Ferreiros is a former civil parish of the municipality of Amares in the Portuguese intermunicipal community Cávado. In 2013, the parish merged into the new parish Ferreiros, Prozelo e Besteiros. The population in 2011 was 3,212, in an area of 2.65 km^{2}.

==History==
Ferreiros received its foral (charter) in 1514. Originally, it was called Feira-Nova (New Fair), then referring to its importance as the gathering-place for weekly fairs, a period when the populations of the parish and municipality were relatively small.

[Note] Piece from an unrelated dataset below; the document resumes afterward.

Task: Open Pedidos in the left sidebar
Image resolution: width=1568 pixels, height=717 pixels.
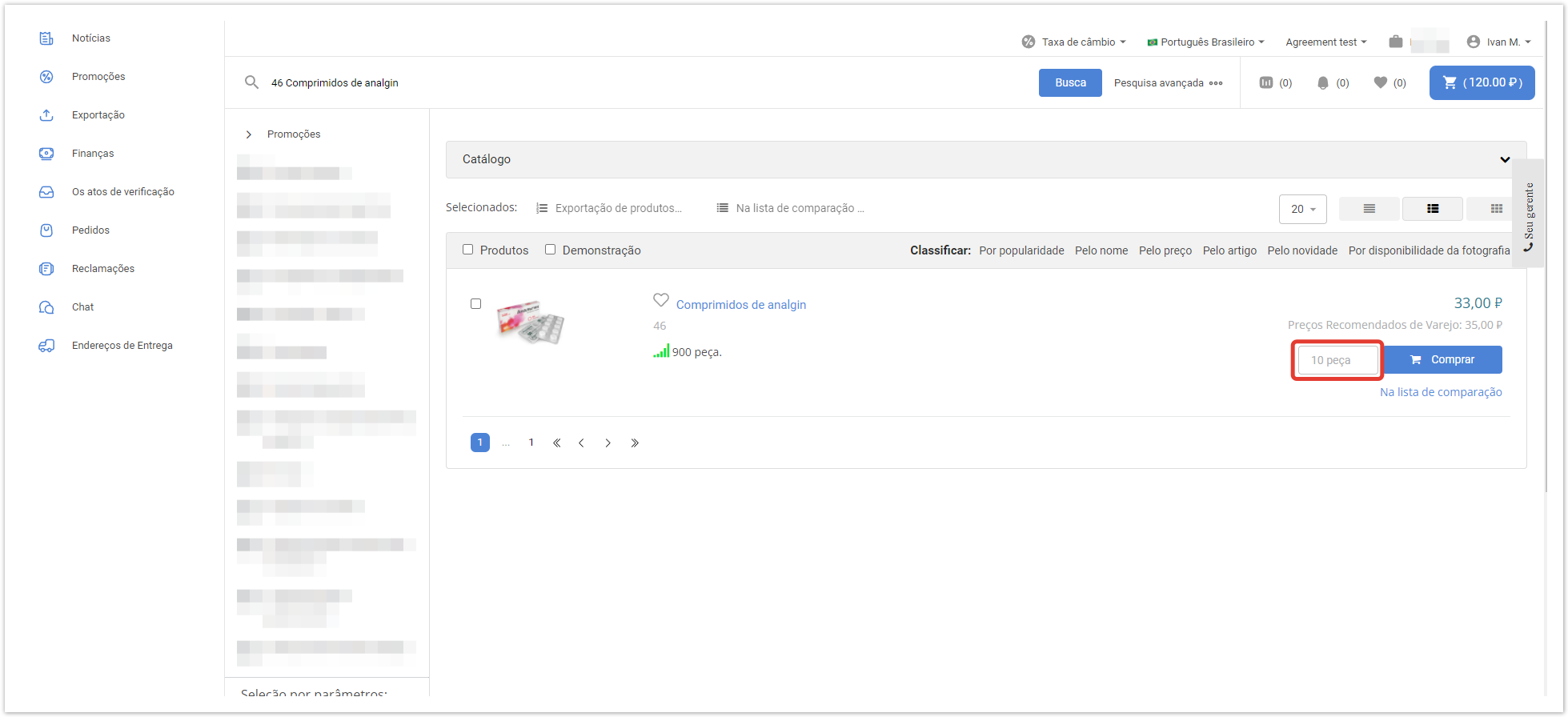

The patron saint of the parish is Santa Maria, or Nossa Senhora da Expectação (Our Lady of the Expectation), with a parochial cross located in the middle of the historical square that was the place for the weekly squares.

==Geography==
Ferreiros is situated in the heart of Minho, along the valleys and hills created by confluent of the Homem and Cávado rivers, along the flanks of the Serra do Gerês mountains.

==Architecture==

===Civic===
- Primary School of Ferreiros (Escola Primaria de Ferreiros), a 20th-century schoolhouse, constructed in the plans of the Repartição das Construções Escolares, a rectangular building with two wings and illuminated by several windows on its facade.
- Tower and Honour of the Vasconcelos (Ruínas da Torre e Honra de Vasconcelos/Casa dos Mouros), an example of one of a medieval fortified seigneurial residences comprising tower, annex and chapel.

===Religious===
- Chapel of Santa Luzia (Capela de Santa Luzia), a longitudinal chapel with unique nave and presbytery, site of annual pilgrimages on 25 December, that, along with an inscription, hints at its history affiliated with the Order of Malta.
- Church of Santa Maria (Igreja Paroquial de Ferreiros/Igreja de Santa Maria).